TASK DESCRIPTION – Look for the word "click" in the entries and copy every line where it shows up.

EXTRACTED INFORMATION –
<<<<
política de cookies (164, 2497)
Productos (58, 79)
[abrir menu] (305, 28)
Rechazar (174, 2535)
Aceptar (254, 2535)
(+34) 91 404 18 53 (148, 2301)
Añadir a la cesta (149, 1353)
>>>>
<<<<
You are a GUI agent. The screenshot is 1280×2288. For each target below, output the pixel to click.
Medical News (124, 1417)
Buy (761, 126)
>>>>
<<<<
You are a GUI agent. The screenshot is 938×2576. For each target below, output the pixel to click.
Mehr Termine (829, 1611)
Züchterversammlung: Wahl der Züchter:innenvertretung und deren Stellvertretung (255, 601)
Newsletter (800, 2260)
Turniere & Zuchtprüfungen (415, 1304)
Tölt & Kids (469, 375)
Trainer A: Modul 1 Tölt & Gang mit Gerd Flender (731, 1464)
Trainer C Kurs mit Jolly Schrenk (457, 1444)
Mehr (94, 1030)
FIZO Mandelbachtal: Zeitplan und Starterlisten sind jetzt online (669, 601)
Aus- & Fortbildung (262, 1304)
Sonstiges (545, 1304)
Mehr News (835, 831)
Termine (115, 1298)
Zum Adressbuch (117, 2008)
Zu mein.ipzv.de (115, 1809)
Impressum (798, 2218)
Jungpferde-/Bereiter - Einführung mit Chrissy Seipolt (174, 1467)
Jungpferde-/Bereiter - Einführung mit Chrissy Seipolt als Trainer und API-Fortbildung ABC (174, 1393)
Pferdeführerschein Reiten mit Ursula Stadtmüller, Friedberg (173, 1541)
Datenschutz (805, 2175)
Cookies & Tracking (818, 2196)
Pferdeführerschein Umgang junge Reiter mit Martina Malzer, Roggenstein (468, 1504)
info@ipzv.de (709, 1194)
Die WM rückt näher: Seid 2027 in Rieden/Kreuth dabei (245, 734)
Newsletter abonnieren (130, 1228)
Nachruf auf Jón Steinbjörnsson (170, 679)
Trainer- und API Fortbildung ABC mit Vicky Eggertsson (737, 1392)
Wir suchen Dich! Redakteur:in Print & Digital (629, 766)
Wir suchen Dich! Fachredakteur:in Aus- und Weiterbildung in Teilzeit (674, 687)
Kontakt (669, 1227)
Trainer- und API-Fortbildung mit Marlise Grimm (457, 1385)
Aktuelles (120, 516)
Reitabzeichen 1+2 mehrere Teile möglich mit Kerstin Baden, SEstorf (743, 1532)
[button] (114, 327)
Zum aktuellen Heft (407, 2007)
>>>>
ANSWER TO THE EXERCISE –
You are a GUI agent. The screenshot is 1280×2288. For each target below, output the pixel to click.
You are a GUI agent. The screenshot is 938×2576. For each target below, output the pixel to click.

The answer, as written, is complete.